Budget is a way to solve that problem. Most people do some kind of budgets but they don't reap the full benefits of it without knowing the essentials of budgeting. Lets be honest the only reason you have started thinking of budgeting is because you are earning more than enough money and you don't know how to spend it.
Today is your luck because in this article i will be sharing some financial secrets with you about budgeting and a concept that will make your Life easier.
There are two broad ideas that come into our mind when we think about budgeting. What budget did i make? and What actual did i spend? Both are important because you need to do a budget every month but main problem that comes into mind that it can be complicated and time consuming. Both are rather far from actual truth.
Let me explain;
For most salaried person who have only one source of income, for them budgeting would be quick but for people who are spending in investments and earning money from other sources it can become complicated especially business or celebrity people who don't know where their cash is coming from. They might need to hire special finance managers to help them with their money. But for you, most of the people, budgeting could be quick and helpful.
How to start Budgeting?
First of all let us gather main heads for budgeting. Budgeting should be based on months to make it easier and there is no strict rule, meaning that close to estimates figures for your budgets are totally fine as long as they are correctly calculated.
This would include your: Salary(monthly) plus other income from investments. If you get salary in weeks or your investments yearly, then you can divide or multiply those figure to get your monthly figure because we are doing monthly budgeting and we only need monthly estimated income.
This would include only those spending that you do monthly. This would include your groceries, rent and other miscellaneous that you are 100% sure that they are going to be incurred every month.
You must have savings otherwise there is no need for doing any sort of budgets! The reason is that the main purpose of budget is to help you make saving or else its useless. So please try to make some saving or better investment to earn some other income.
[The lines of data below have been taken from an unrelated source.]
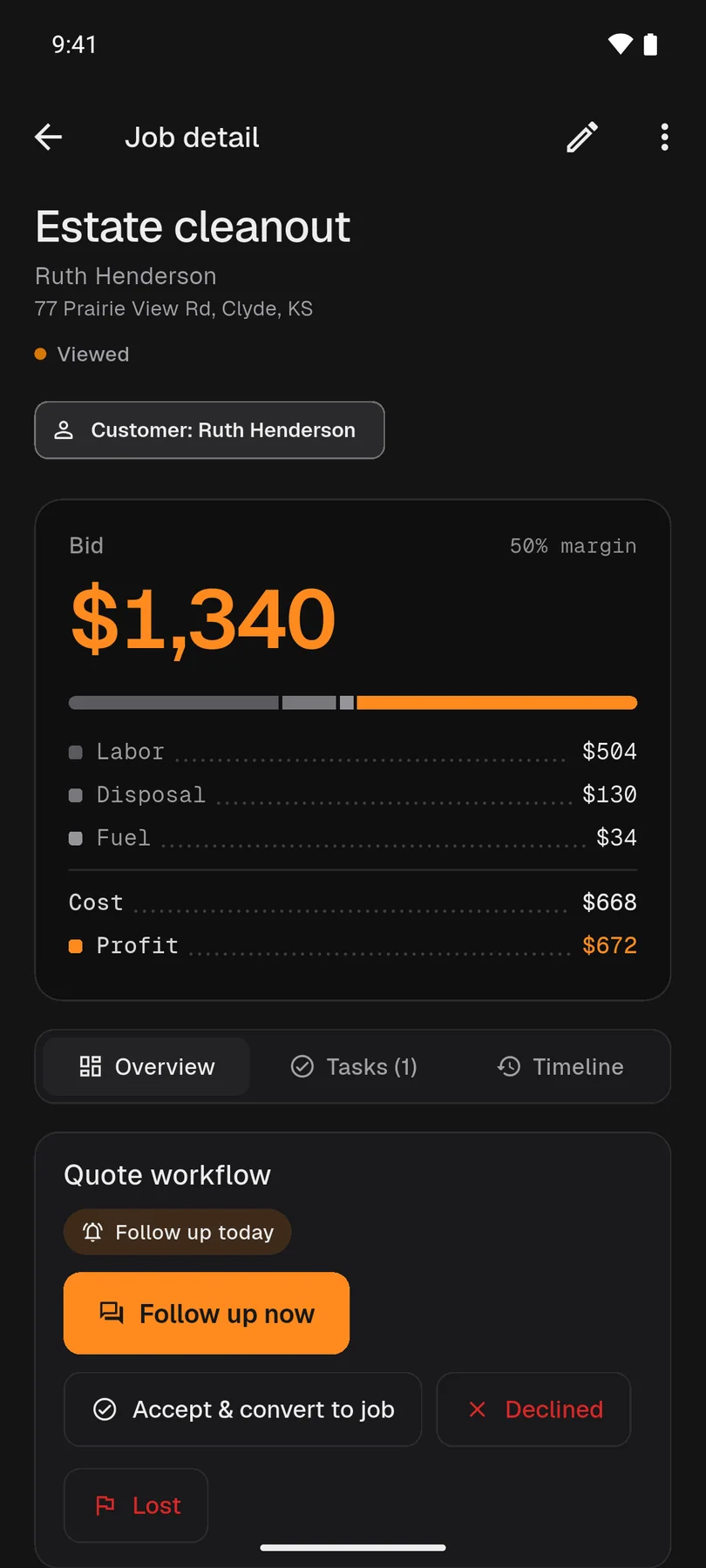Click the orange Follow up now button

pos(207,1313)
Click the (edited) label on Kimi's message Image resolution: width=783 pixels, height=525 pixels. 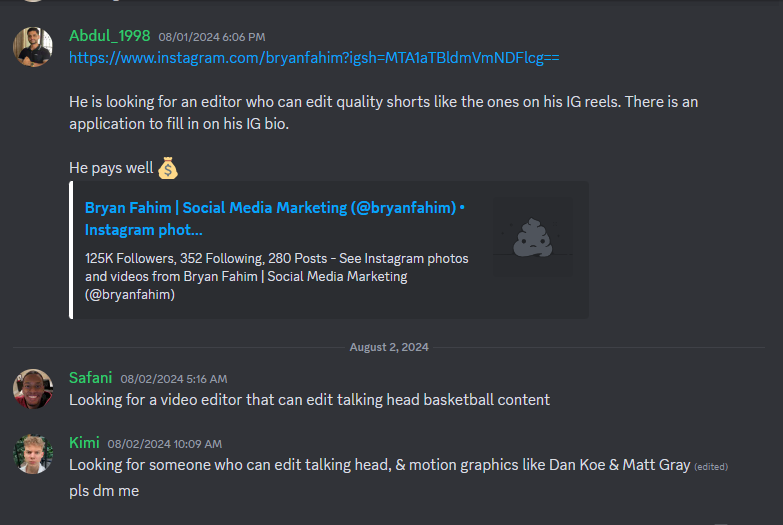click(x=711, y=467)
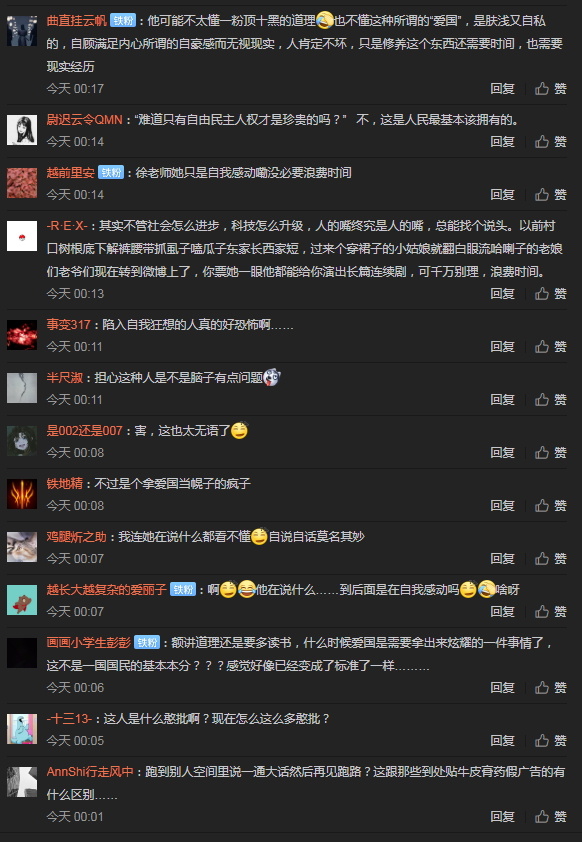Like the comment by 曲直挂云帆
This screenshot has height=842, width=582.
click(551, 89)
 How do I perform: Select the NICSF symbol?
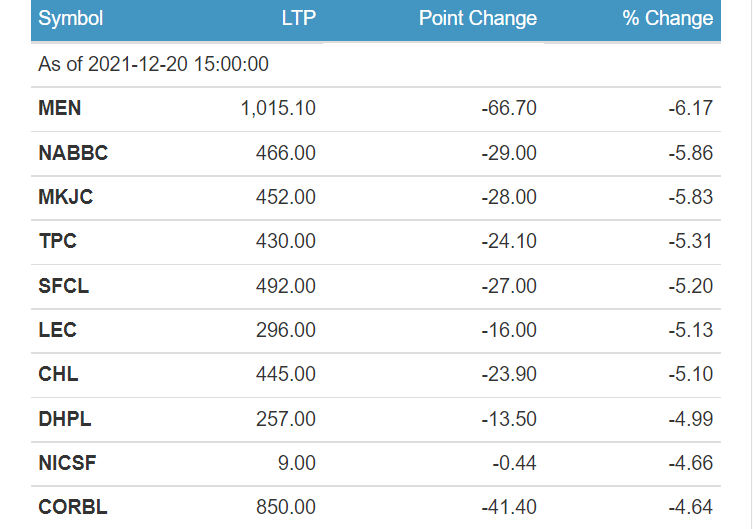click(67, 463)
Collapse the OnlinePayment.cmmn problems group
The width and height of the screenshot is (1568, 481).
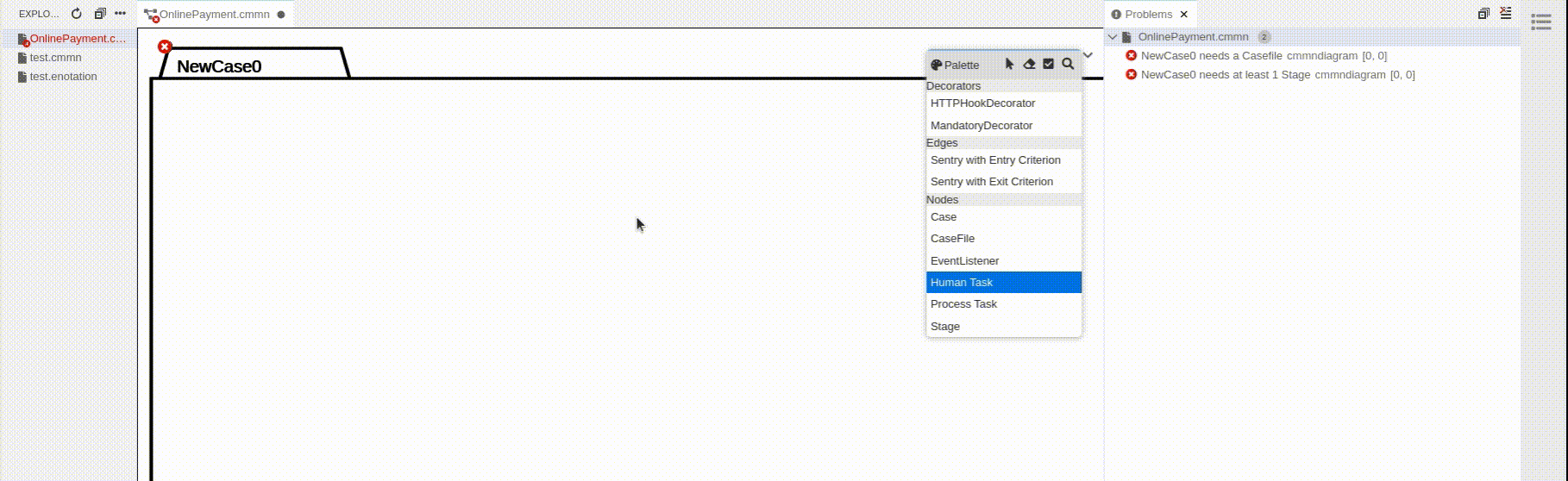1113,37
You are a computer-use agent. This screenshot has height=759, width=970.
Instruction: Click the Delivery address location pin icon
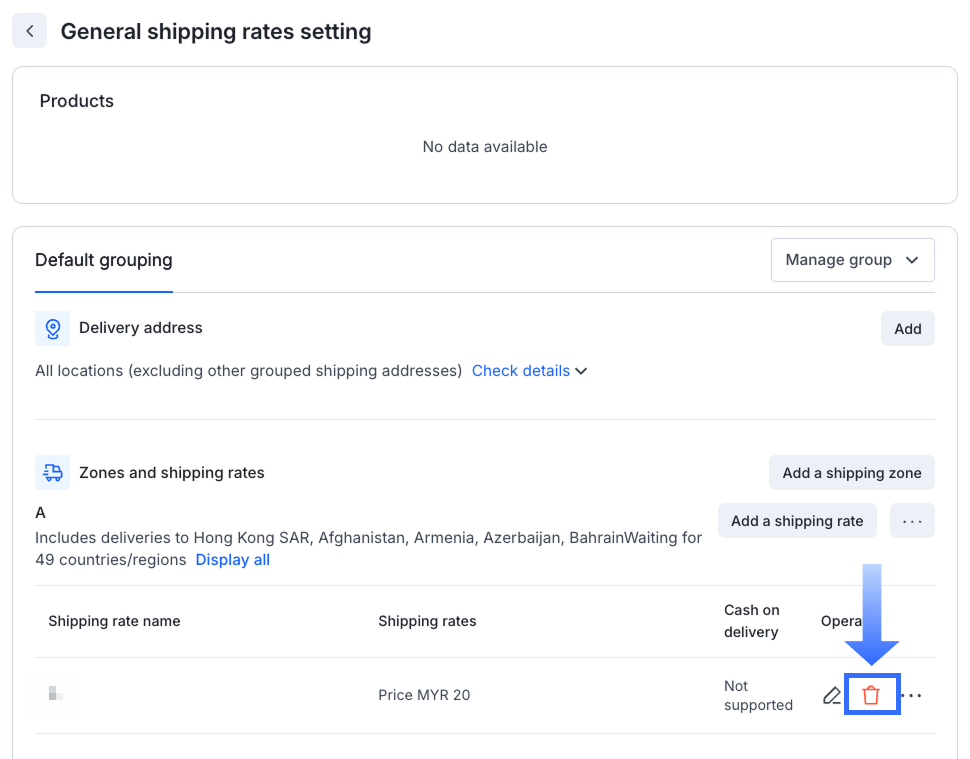click(53, 328)
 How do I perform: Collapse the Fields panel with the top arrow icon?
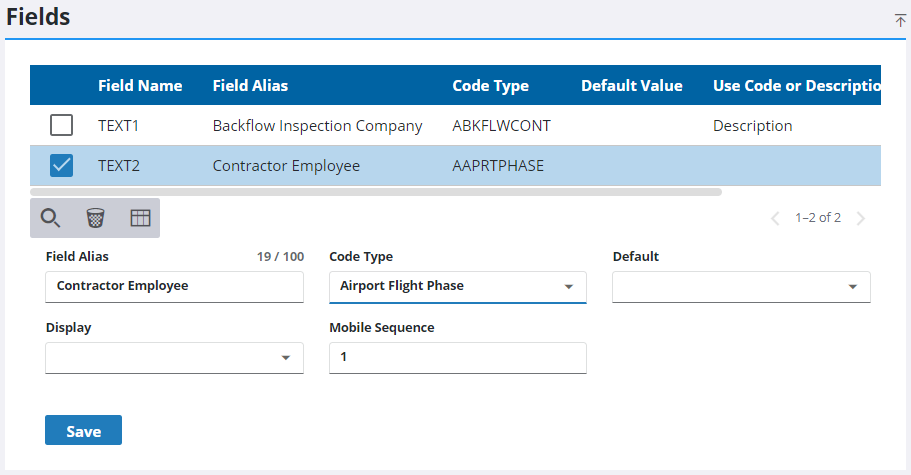[899, 20]
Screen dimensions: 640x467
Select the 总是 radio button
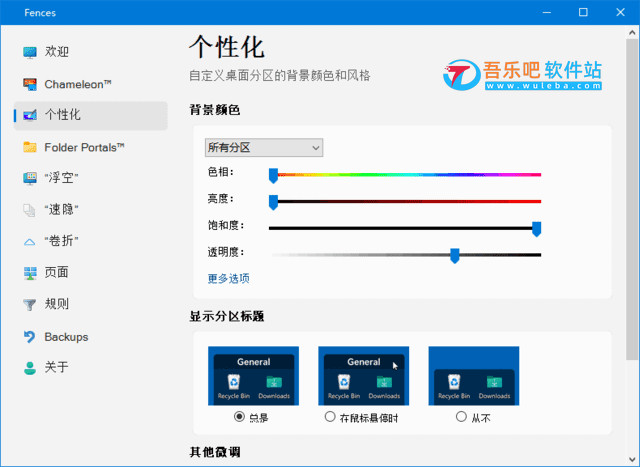tap(239, 417)
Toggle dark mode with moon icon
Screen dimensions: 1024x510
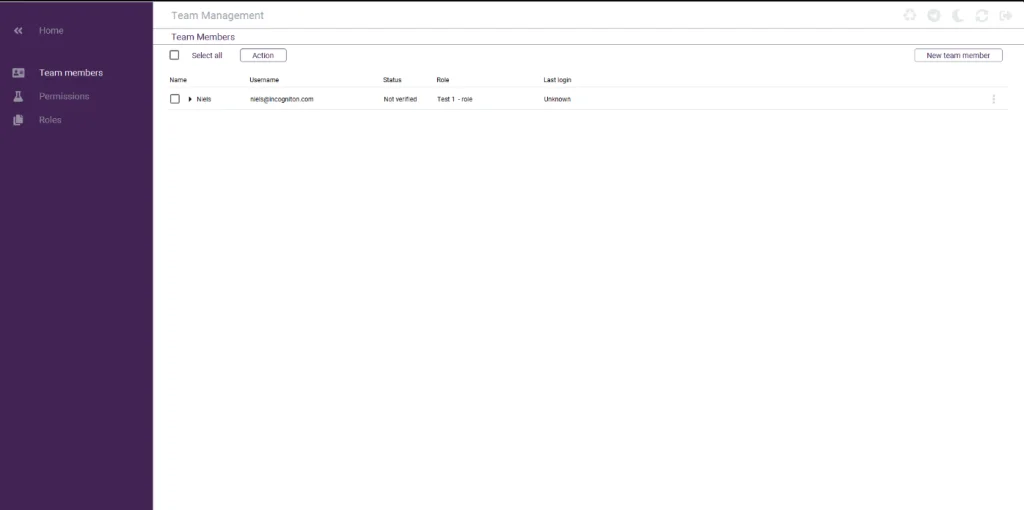tap(958, 16)
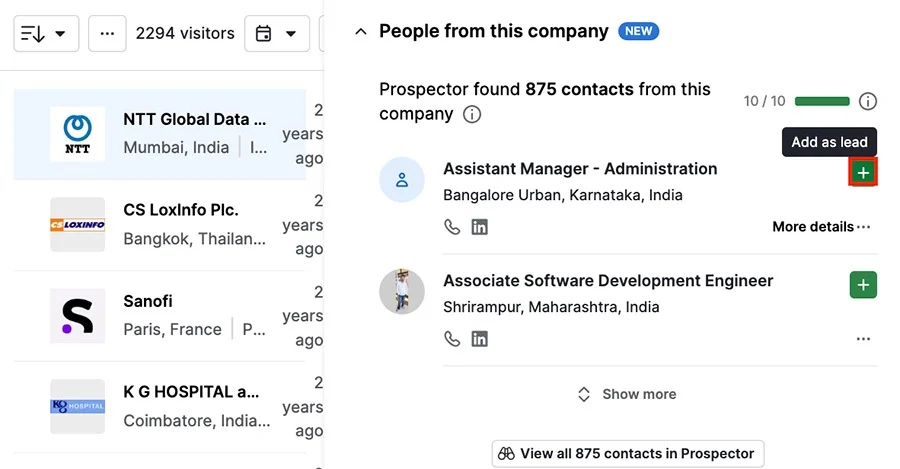Open the three-dots options button near visitors count
This screenshot has height=469, width=900.
point(107,34)
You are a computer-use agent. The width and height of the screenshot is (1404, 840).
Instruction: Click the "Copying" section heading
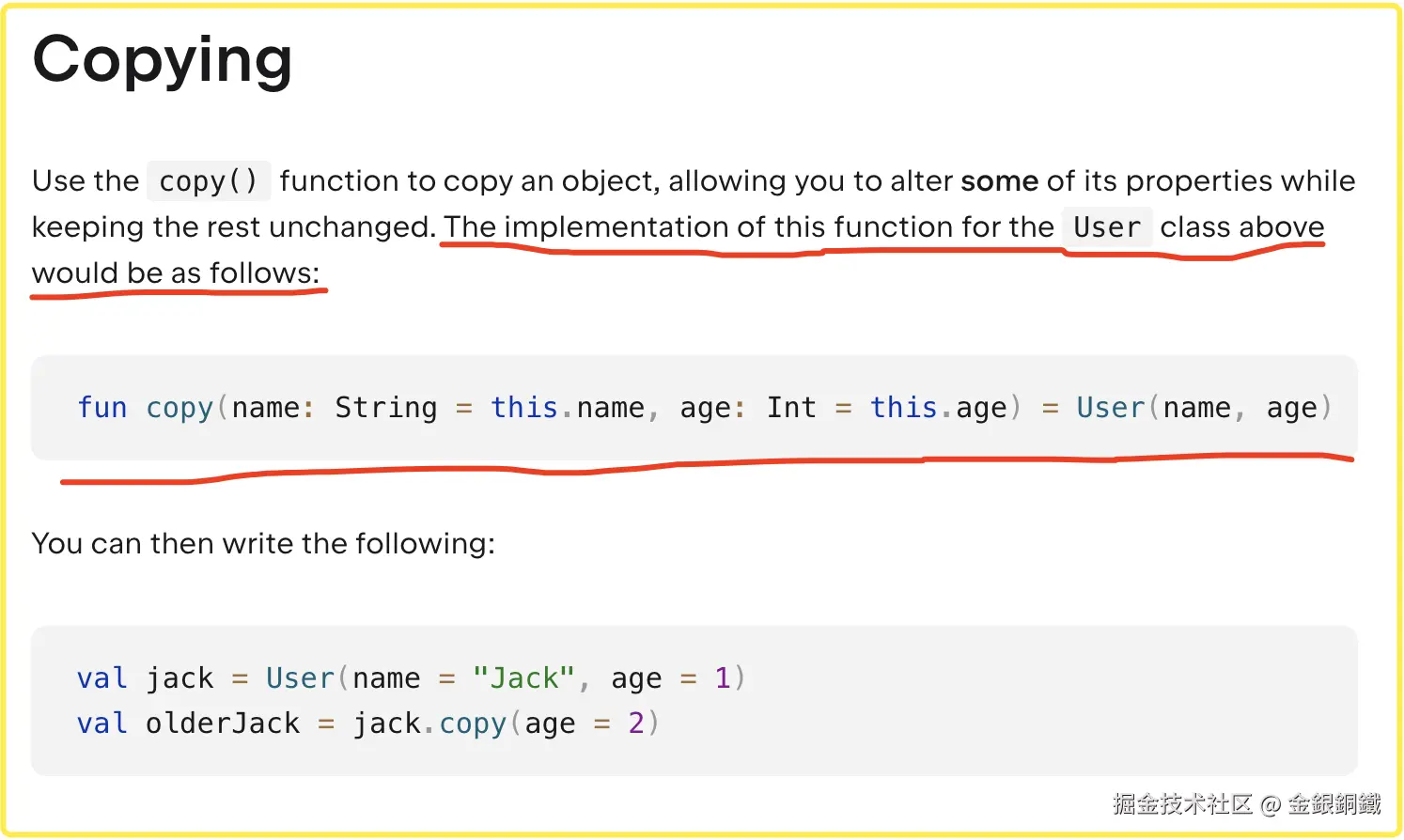pyautogui.click(x=163, y=60)
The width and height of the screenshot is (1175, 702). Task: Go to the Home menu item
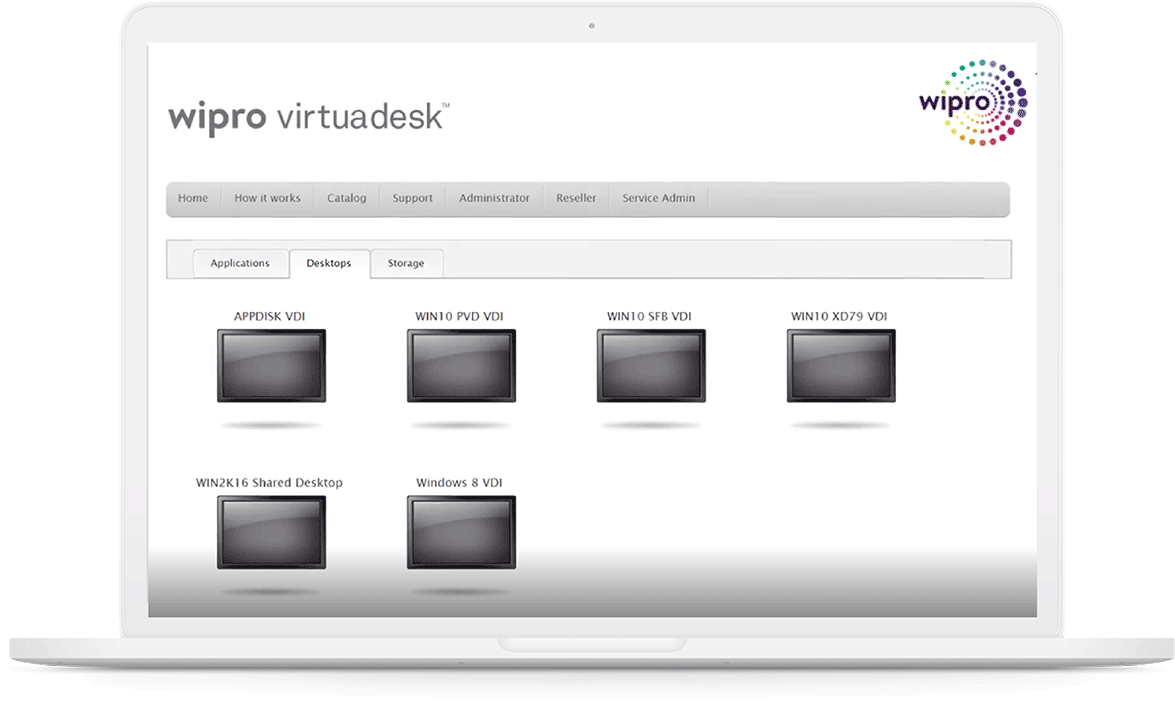coord(193,198)
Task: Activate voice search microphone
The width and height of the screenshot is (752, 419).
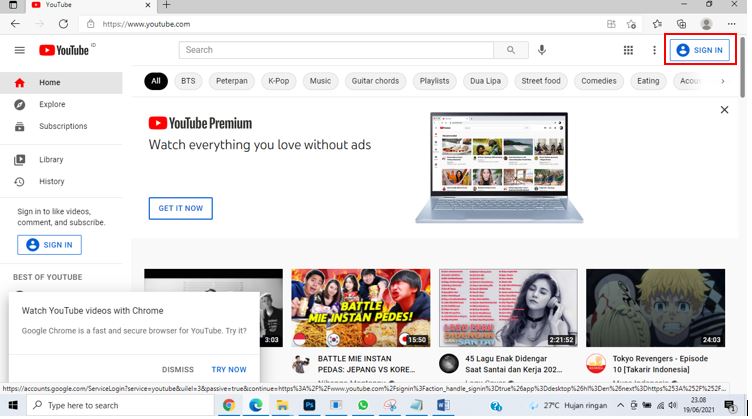Action: (541, 50)
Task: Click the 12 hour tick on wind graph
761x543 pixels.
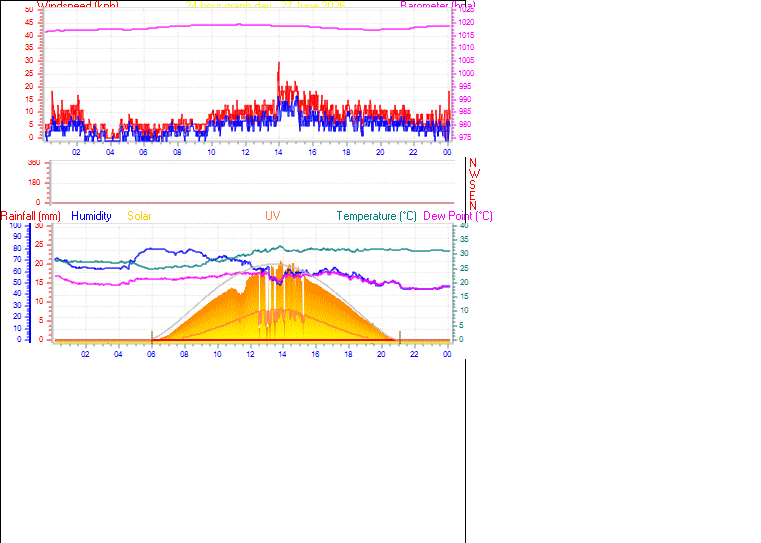Action: tap(245, 152)
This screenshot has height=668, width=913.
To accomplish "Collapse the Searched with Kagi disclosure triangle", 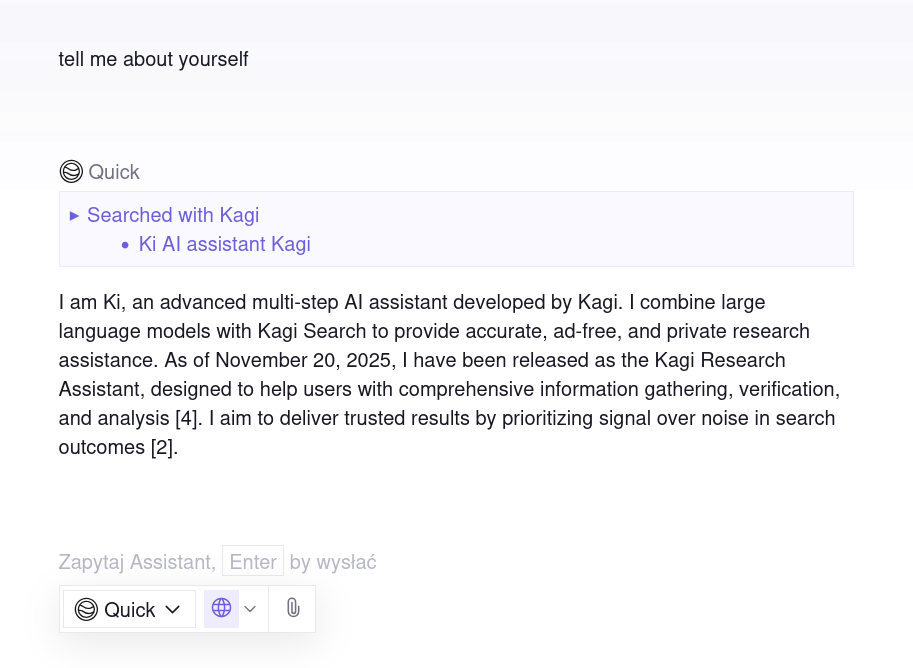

4. Capital Expenditure/Investments
This would include all those products that you buy having long term use(more than 1 month). There is special concept behind it that i will discuss below.
Let me summarize the whole concept. There are 3 monthly heads which we will discuss first.
Suppose you are earning Salary $5000 and some $500- 600 from some investments you made in the past. So your total salary would include $5500 because we don't want to overstate our income.
Lets suppose your monthly expenses on groceries come out to be $1500($700 included here) including your dining out which includes somewhat $600-700. Also you are paying rent of $2000. You total expenses would be $3500.
Suppose that there are no miscellaneous that you spend. So your total savings come out to be $2000.
Now the real concept begin, Suppose you know there are some expenditure you are going to make in lump sum in the certain future then you must be saving for on a daily basis. This divides your saving into like this: $1000 for house, $500 for car, $200 for a yearly trip and $300 for emergency purpose.
Whenever you will have some other future obligation, you will have to make more savings by cutting your variable essential expenses.
Some time we are looking to buy something and we have the money as well but it would just take away all your saving so how do you decide whether you should buy it or not.
The concept of deferring expenditure provides a new way of thinking your capital expenditure. Which is basically dividing the total cost of that product over its useful life(the time period which you are most likely to use it for). Two main thing you should consider is : THE IMPACT ON YOUR EVERYDAY LIFE / ANY INCREASE IN EFFICIENCY WHICH WOULD LEAD TO MORE INCOME
Suppose you like a Ergonomic Chair but it costs $300 and then there is another chair that cost $100. You obvious answer would be the $100 because you want to increase your saving. Which is Wrong because the first chair comes with 10 year warranty and the second chair comes with zero warranty but it is estimated that it will last at most 2 years. We do some simple calculations for it:
1. $300/10 = $30/yr
2. $100/2 = $50/yr
This is what you should be always mindful about, THE USEFUL LIFE, because if we have things that are good quality build and last for longer period of times then they obviously would cost less to us and increase our saving in the long term even though it may look like we have spend more which is far from true if you have the bigger picture.